31085 KB : recorded on FAT32, log duration as shown in BetaFlight BlackBox Explorer Legend : 0:00 - 10:46, time stamps and raw data shown for whole log (646 seconds) à 48.1 KB / sec

Incident logs:

16384 KB (05) : recorded on FAT16, log duration as shown in BetaFlight BlackBox Explorer Legend : 0:00 – 7:35, time stamps shown for 4:47 – 7:35 (168 seconds) à 97.52 KB / sec, no timestamps or raw data displayed before 4:47

16384 KB (08) : recorded on FAT16, log duration as shown in BetaFlight BlackBox Explorer Legend : 0:00 - 4:27, time stamps shown for 1:43 – 4:27 (164 seconds) à 99.9 KB / sec, no timestamps or raw data displayed before 1:43

16384 KB (10) : recorded on FAT16, log duration as shown in BetaFlight BlackBox Explorer Legend : 0:00 – 4:28, time stamps shown for 1:45 – 4:27 (162 seconds) à 101.1 KB / sec, no timestamps or raw data displayed before 1:45

 This all leads me to believe that at somewhere between 150 seconds and 162 seconds of recording ( ~8MB at the 2 KHz rate I have set in my BlackBox), the logger is incorrectly setting a file value that suddenly causes the file size to jump and pointers to the write locations to become corrupted.  I am guessing that a FAT32-sized variable is getting used somewhere as a global value.  There is no issue when using a FAT32-formatted SD card, but in the FAT16 configuration, this incorrectly sized global value causes the logger to choke when crossing some file size boundary, inducing a cascading failure within the FC.

Bottom line:  Format your SD card with FAT32 to avoid this issue.

 

IO/ASYNCFATFS/ASYNCFATFS.C: 

/**
* This is a FAT16/FAT32 filesystem for SD cards which uses asynchronous operations: The caller need never wait
* for the SD card to be ready.
*
* On top of the regular FAT32 concepts, we add the idea of a "super cluster". Given one FAT sector, a super cluster is
* the series of clusters which corresponds to all of the cluster entries in that FAT sector.
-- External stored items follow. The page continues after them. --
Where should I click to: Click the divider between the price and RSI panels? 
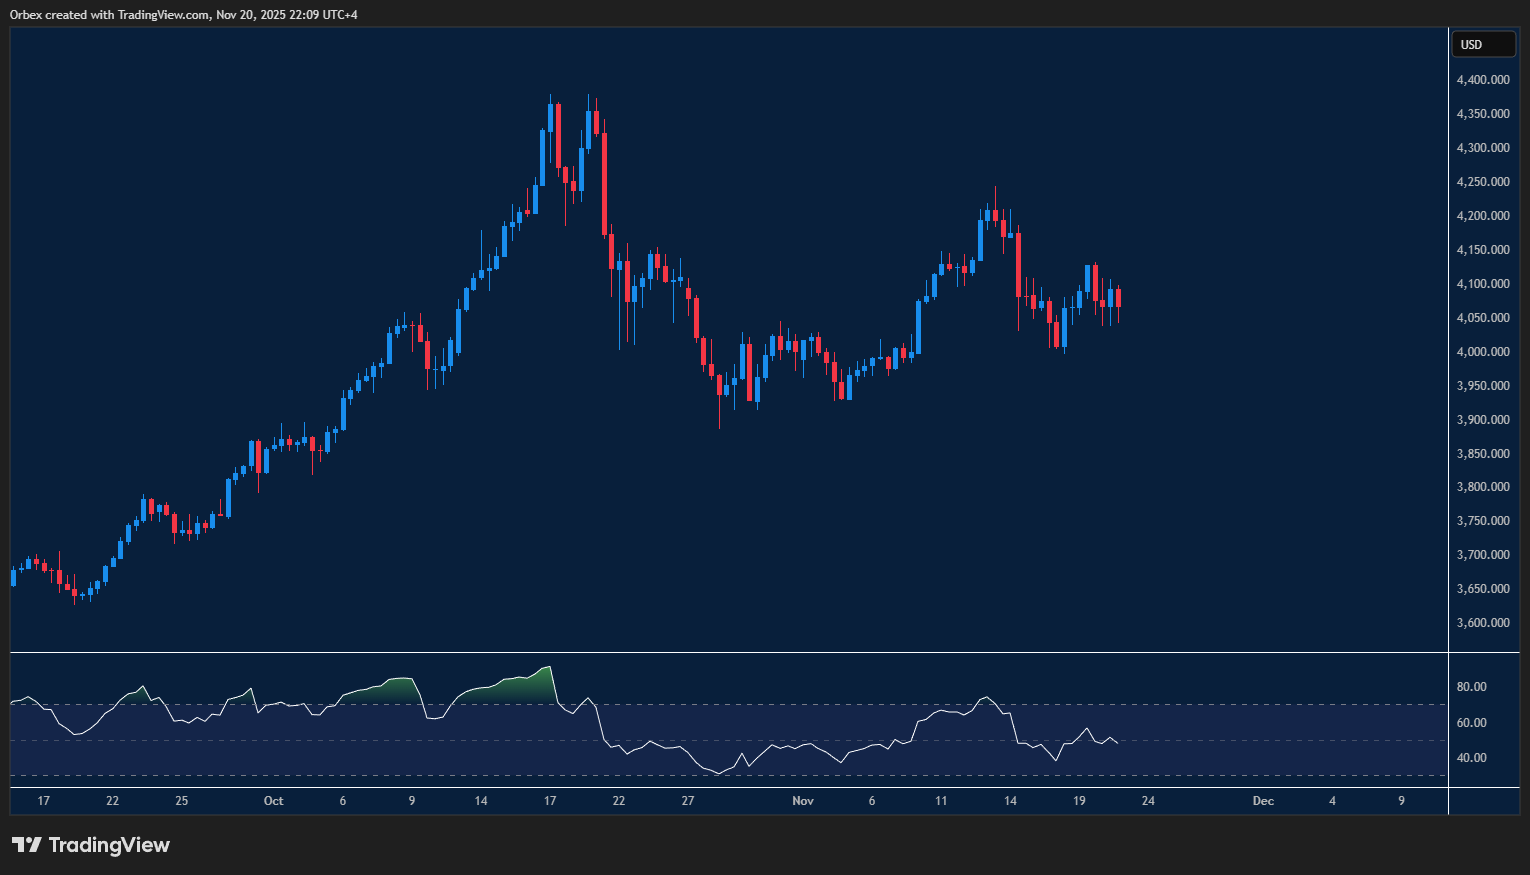tap(700, 653)
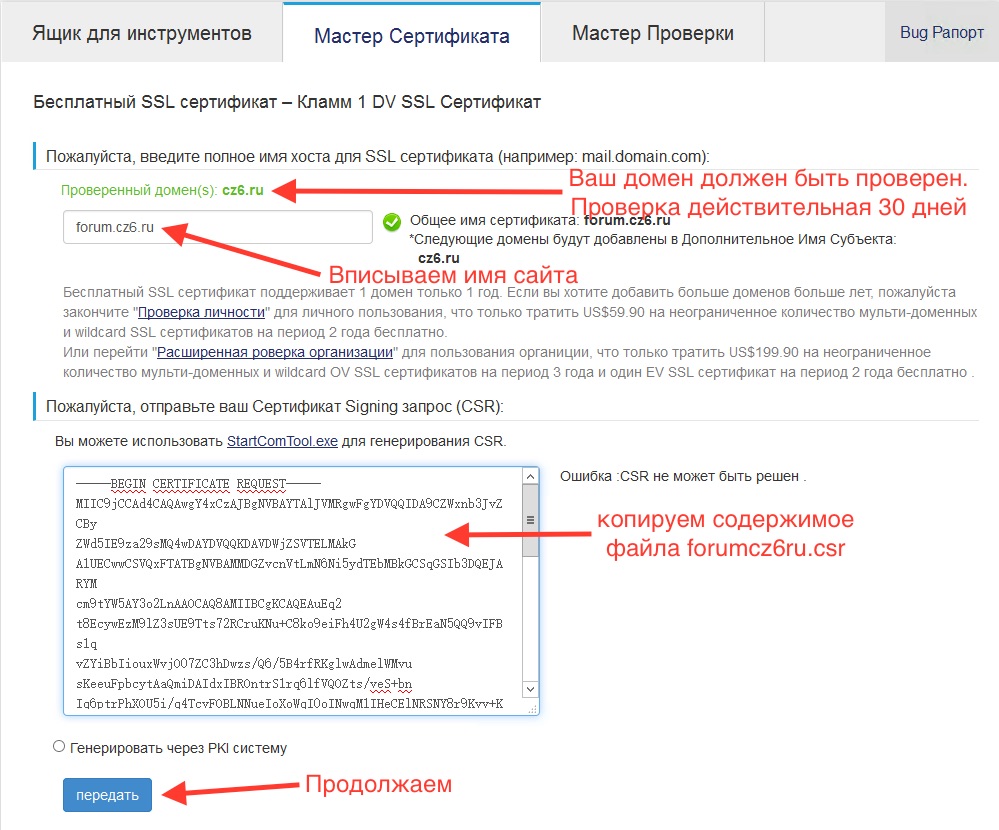Click the Bug Рапорт button

pos(941,33)
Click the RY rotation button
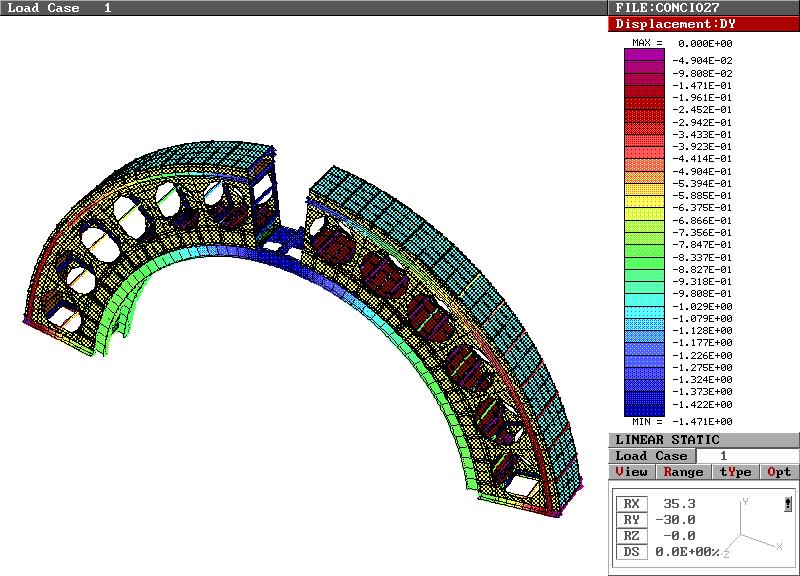This screenshot has height=576, width=800. pos(631,520)
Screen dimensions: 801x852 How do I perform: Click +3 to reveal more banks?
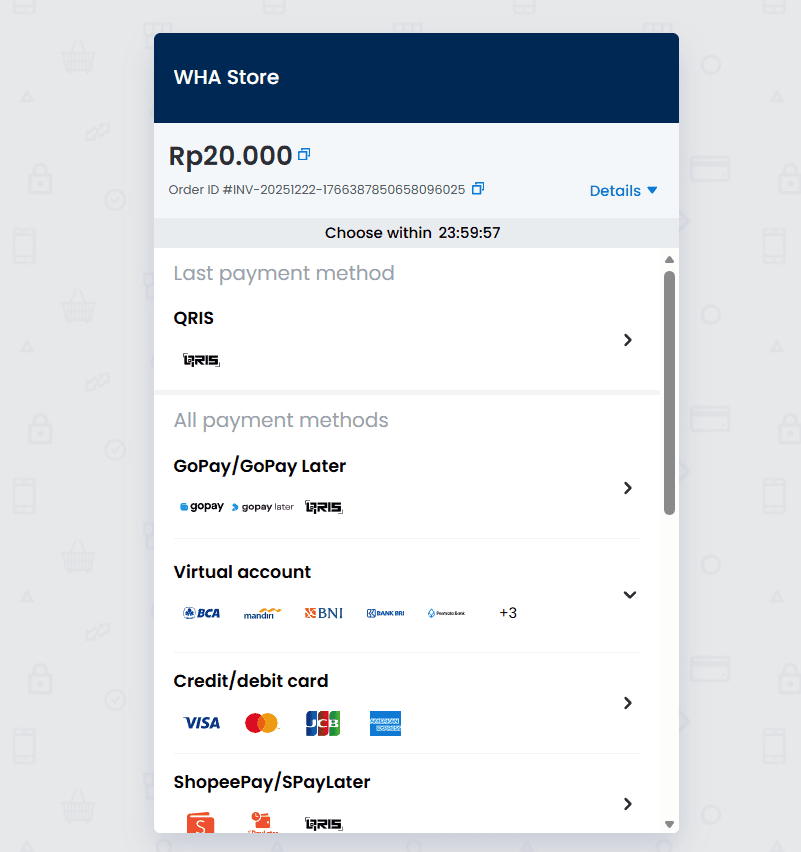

If files are allocated
* on super-cluster boundaries, they will have FAT sectors which are dedicated to them and independent of all other
* files.
*
* We can pre-allocate a "freefile" which is a file on disk made up of contiguous superclusters. Then when we want
* to allocate a file on disk, we can carve it out of the freefile, and know that the clusters will be contiguous
* without needing to read the FAT at all (the freefile's FAT is completely determined from its start cluster and file
* size, which we get from the directory entry). This allows for extremely fast append-only logging.